Josh Lowe is a Senior Consultant at PPL with practical experience in healthcare service development both in the UK and internationally.
At PPL, Josh has worked with discharge team leads to pilot and assess a range of innovative interventions. These aim to integrate complex discharge expertise into the early stages of the discharge planning process. His work has contributed to broader, system-level changes to the discharge model across Integrated Care Systems.
Originally trained as a physiotherapist, Josh has been involved in the provision, development, and evaluation of both inpatient and outpatient therapy services in acute hospital settings. He has also partnered with acute multi-disciplinary teams to design and assess new emergency colorectal surgery therapy pathways, with the goal of improving post-operative health outcomes, patient experience and reducing lengths of stay.
Josh is committed to aligning the biopsychosocial approach in healthcare with broader social and commercial determinants of health and what that might mean for health organisations and civil society in practice. In line with this commitment, his thesis utilised systems thinking to review systematically the barriers and facilitators to implementing a “Whole System” approach to public health programmes.
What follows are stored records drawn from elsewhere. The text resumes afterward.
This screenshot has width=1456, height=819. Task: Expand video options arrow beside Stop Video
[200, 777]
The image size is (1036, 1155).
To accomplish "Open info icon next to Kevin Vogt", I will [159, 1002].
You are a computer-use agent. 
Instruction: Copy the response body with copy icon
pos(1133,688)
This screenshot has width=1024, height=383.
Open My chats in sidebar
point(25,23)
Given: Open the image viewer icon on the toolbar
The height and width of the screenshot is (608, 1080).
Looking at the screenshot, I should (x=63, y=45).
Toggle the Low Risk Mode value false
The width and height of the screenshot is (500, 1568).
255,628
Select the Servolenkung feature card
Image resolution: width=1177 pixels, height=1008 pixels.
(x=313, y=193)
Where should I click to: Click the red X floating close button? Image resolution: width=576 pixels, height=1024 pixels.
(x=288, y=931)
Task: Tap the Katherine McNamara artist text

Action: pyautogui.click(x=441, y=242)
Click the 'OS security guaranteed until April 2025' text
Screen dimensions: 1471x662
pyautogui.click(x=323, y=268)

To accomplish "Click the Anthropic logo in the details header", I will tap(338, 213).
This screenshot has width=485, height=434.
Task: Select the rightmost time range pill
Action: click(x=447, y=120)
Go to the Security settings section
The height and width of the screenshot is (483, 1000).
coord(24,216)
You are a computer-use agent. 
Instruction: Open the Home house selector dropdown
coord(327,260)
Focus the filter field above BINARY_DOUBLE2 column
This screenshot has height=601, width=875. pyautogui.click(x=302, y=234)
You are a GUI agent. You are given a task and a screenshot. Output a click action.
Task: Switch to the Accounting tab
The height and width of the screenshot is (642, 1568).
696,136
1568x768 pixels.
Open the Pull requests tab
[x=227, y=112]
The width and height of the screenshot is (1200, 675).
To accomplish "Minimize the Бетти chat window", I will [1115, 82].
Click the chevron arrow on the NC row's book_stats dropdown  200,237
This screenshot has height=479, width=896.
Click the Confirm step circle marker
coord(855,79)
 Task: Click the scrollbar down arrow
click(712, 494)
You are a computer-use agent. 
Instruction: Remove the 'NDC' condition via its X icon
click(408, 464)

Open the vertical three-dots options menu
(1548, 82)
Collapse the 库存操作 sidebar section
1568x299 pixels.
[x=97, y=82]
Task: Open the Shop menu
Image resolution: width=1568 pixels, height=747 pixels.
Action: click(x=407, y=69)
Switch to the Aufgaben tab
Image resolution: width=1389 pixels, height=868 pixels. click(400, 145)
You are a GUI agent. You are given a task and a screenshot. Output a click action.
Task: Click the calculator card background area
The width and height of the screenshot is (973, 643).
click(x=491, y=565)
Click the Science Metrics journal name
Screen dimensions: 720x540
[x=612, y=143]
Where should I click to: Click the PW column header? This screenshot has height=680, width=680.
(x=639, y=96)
In addition to his work in the UK, Josh experience in improving outcomes in wider, resource-limited settings. As a Sustainability and Planetary Health Fellow with NHS England, he led a project aimed at reducing energy consumption at a large regional public hospital in South Africa. Working with stakeholders within the hospital and Department of Health, he developed an energy consumption dashboard that offered new analytical capabilities to senior management. Josh also launched the ‘George Goes Green’ sustainability awareness campaign, with an additional focus on creating resources and upskilling existing staff to ensure the campaign’s long-term sustainability.
Josh holds a BSc (Hons) in Physiotherapy from Coventry University and an MSc in Public Health from London School of Hygiene and Tropical Medicine.